May 18, 2007

Colloquium Speaker: Aravinda Chakravarti


Aravinda Chakravarti, Ph.D. is Director, Center for Complex Disease Genomics and Professor of Medicine, Pediatrics, Molecular Biology & Genetics, and, Biostatistics at the Johns Hopkins University School of Medicine and the Bloomberg School of Public Health. He received his doctoral degree in human genetics from the University of Texas Health Science Center in Houston in 1979 and continued postdoctoral training at the University of Washington in Seattle during 1979-80. He started his faculty career at the University of Pittsburgh (1980 - 1993), was the James H. Jewell Professor of Genetics at Case Western Reserve University (1994-2000), and the inaugural Director and Henry J. Knott Professor of the McKusick-Nathans Institute of Genetic Medicine at Johns Hopkins (2000-2007). Dr. Chakravarti is one of the Editors-in-Chief of Genome Research, and serves on the Advisory and Editorial Boards of numerous national and international journals, boards and societies. He is a past member of the NIH National Advisory Council of the National Human Genome Research Institute, Chaired the NIH Subcommittee on the 3rd 5-year Genome Project Plan, and continues to serve on several NIH panels. His research is aimed at genomic-scale analysis of the human genome, computational analysis of gene variation and function, and understanding the molecular genetic basis of common genetic disorders.

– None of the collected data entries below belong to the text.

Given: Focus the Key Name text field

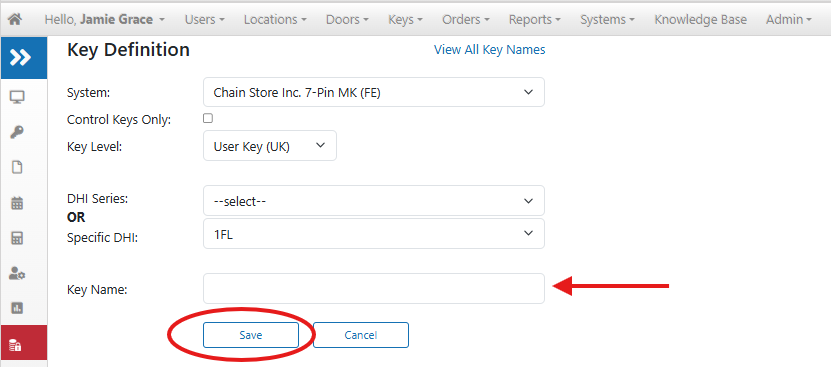Looking at the screenshot, I should tap(374, 289).
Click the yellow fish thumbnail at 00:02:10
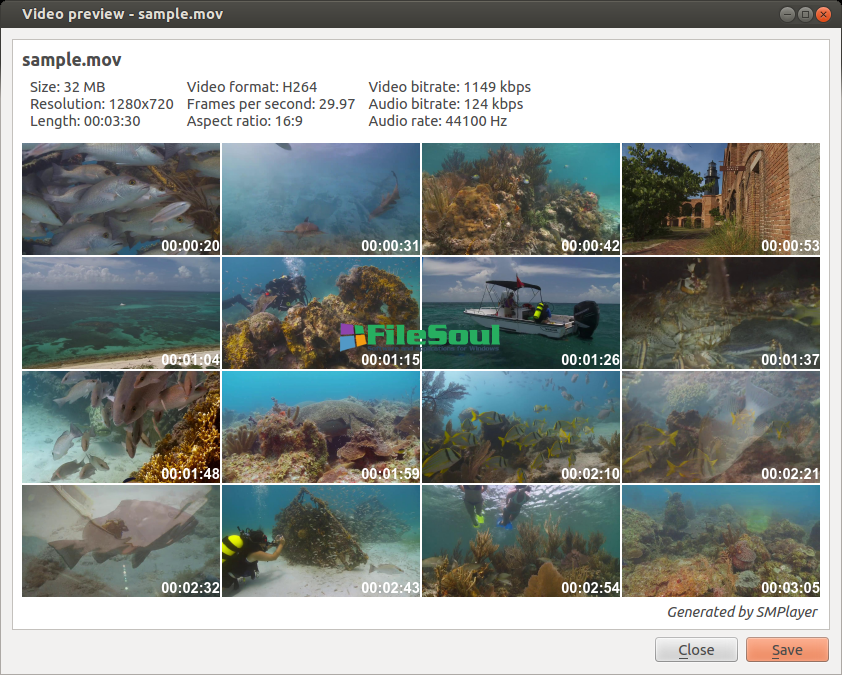The image size is (842, 675). click(x=520, y=427)

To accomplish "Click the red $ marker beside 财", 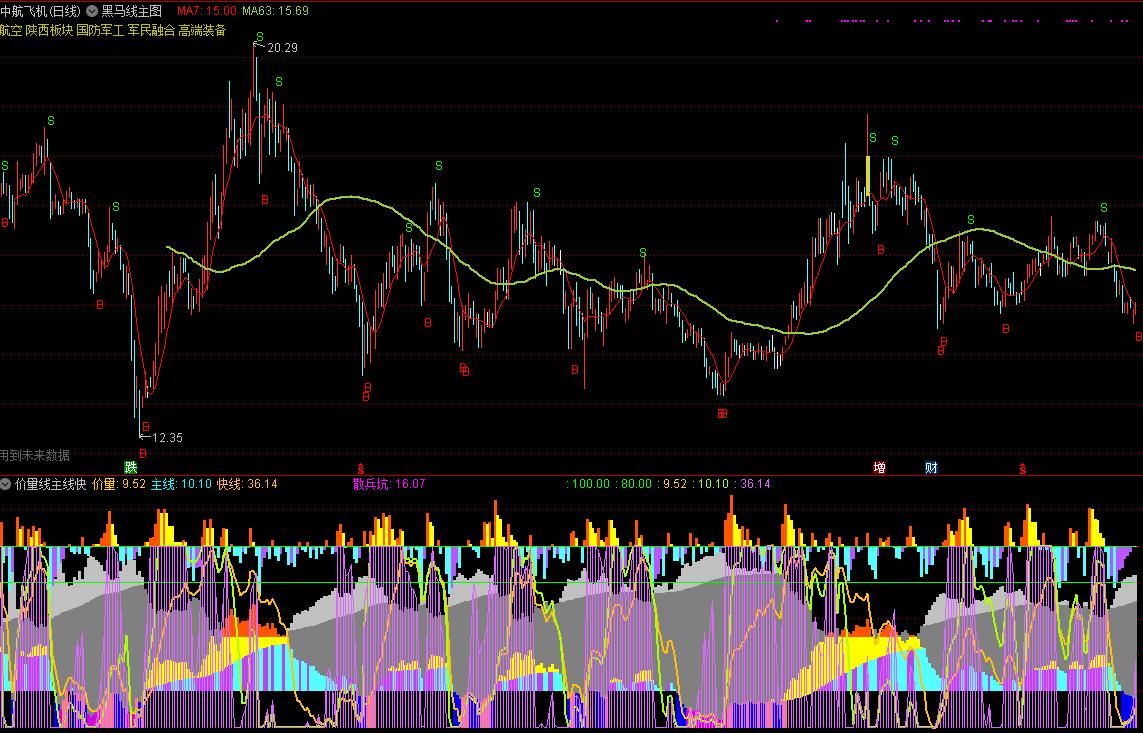I will point(1022,468).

Colloquium Topic: Genes for Common, Chronic Diseases

Almost everything we know of human genetic disease has arisen from rare mutations in individual families showing single gene (Mendelian) disease inheritance. However, the vast majority of human diseases have a complex etiology with likely multiple genes underlying its transmission. Moreover, the individual component mutations are likely very common. The International HapMap Project was initiated to complete a map of common human variation so that these could be directly tested for their influence in human disease. A number of genomic, genetic and computational technologies have emerged to make large-scale analysis of human disease for common variants possible. I will discuss the history, perspectives, challenges, successes and failures for this remarkable natural experiment.